Yesterday afternoon I was in my room reading - I had, minutes before, picked up "Harry Potter and the Deathly Hallows" when the phone rang (and if you've been paying attention at all, you know that due to an unreasonable, debilitating, and just plain stupid Phone Phobia, I cringe every time the phone rings in my direction). I heard Mom pick it up and then exclaim in delight to the caller on the other end. As I sat there, still as stone hoping to go unnoticed, I could hear her approaching my room, "How ARE you? ... Yes, it's been a long time! ... Yes, she's right here."
And then she handed me the phone, a big grin spread across her face. If there's one thing I hate more than the sound of the phone, it's a surprise person on the other end...
"Who is it," I hissed to my mom.
Still grinning, she shook her head. She wasn't talking.
"Hello?"
"Hi, Paige! How are you?"
"FINE," I exclaimed with false enthusiasm while mouthing to Mom, "WHO IS IT?"
Still grinning, she whispered, "Mich." (Short for Michele.)
At which point the room dropped out beneath me and my vision became a tunnel of swirling memories, some happy and warm, some regrettable and humiliating.
She was talking on the other end, "... we were all together this weekend and you were in all the pictures with us. We started to wonder how you were and I vowed to find you and call. So how are you?"
We talked for about 25 minutes. The unhappy circumstance to prompt her phone call was the death of one of our old friends. At the funeral last weekend, her family had memorialized her life in photos, and smiling back at all those old friends from Central Indiana, were college-era girls and boys having the time of their lives. Apparently, in many of those photos was a ghost from their past, looking very much like me (but younger and skinnier). And as they relived those times, Mich vowed to track me down.
And now here she was, on the phone, sounding exactly like she did the first time I heard her voice drift down the hallway in our Freshman dorm 22 years ago. Her room was only two down from mine, and we hit it off immediately.

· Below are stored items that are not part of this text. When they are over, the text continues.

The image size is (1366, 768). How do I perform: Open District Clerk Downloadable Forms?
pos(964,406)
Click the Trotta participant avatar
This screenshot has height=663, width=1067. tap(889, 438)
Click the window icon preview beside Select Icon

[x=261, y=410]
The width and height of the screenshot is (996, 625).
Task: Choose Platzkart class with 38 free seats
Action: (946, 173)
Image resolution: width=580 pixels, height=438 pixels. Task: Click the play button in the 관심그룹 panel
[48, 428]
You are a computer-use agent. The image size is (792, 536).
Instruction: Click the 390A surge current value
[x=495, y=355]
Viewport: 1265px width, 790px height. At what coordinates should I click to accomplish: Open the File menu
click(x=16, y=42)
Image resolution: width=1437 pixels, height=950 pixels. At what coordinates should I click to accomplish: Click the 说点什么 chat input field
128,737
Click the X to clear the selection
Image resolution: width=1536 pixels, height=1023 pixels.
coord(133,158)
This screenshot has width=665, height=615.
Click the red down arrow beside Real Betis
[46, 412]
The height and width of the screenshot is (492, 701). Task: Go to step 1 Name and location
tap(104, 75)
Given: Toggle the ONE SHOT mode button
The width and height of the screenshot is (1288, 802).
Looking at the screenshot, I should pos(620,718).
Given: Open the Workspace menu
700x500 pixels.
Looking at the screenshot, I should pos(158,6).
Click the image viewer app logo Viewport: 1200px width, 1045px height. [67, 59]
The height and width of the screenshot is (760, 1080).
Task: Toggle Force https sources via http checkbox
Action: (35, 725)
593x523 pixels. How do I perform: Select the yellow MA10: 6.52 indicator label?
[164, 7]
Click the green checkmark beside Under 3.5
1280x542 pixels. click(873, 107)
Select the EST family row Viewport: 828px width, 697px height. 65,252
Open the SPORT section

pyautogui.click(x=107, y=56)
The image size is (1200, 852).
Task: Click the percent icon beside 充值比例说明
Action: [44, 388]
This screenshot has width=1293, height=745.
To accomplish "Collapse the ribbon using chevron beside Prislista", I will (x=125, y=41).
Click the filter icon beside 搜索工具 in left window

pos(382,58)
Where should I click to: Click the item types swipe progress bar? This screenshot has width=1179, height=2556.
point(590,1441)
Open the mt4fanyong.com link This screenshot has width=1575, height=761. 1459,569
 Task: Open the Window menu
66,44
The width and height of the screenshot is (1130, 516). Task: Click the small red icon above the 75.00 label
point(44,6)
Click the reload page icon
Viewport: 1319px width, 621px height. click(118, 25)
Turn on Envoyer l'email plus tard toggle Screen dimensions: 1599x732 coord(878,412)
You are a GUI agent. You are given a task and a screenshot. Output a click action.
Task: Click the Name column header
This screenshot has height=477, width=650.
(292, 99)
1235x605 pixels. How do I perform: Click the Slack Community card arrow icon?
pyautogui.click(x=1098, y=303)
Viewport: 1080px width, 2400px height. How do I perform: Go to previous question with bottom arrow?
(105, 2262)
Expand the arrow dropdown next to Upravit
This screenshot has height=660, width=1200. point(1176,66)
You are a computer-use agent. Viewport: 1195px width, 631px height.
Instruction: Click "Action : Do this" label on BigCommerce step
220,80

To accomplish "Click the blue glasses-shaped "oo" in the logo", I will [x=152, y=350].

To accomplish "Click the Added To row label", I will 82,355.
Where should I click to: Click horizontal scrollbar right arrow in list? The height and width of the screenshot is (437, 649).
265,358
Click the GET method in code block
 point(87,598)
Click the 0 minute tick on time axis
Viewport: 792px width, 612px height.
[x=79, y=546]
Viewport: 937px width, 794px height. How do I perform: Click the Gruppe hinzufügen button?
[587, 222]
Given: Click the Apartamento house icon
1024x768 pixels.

I started hanging out with she and her roommate which progressed to going home with her on weekends where I met her amazing group of childhood friends (who are still as close as they were back then), and shared all of the normal college experiences with her - roadtrips to IU, hangovers, all-nighters, bars & boys.
But that was a rough time in my life and while we tried to hold a friendship together through all of my personal issues and bad decisions (seriously - if I had the power to do it over again...). Anyway, our lives eventually drifted apart. The last time I talked to her, before yesterday, was 16 years ago, just before T and I got married, where we met she and her husband at a local bar for drinks. I don't remember that meeting going particularly poorly, but we didn't talk again all the same. I have thought about her often during the years, and always regretted letting her go. I even tried to find her more than once, but as both her maiden and married names are fairly common, I was sadly unsuccessful.
We talked while she was in the car, catching up on our respective broods, my multitude of husbands come and gone, where we've been and what we've been doing, with plans to email, call, and meet the next time they come down for a football game. I can't begin to tell you how great it was to hear her voice. She is my oldest college friend and I've missed her so much during these long, weird years.
2 comments:
I love having you back, especially because it apparently means you update more!
(Not that I have ANY room to talk!)
Yay! Paige!
That just gave me a warm fuzzy feeling.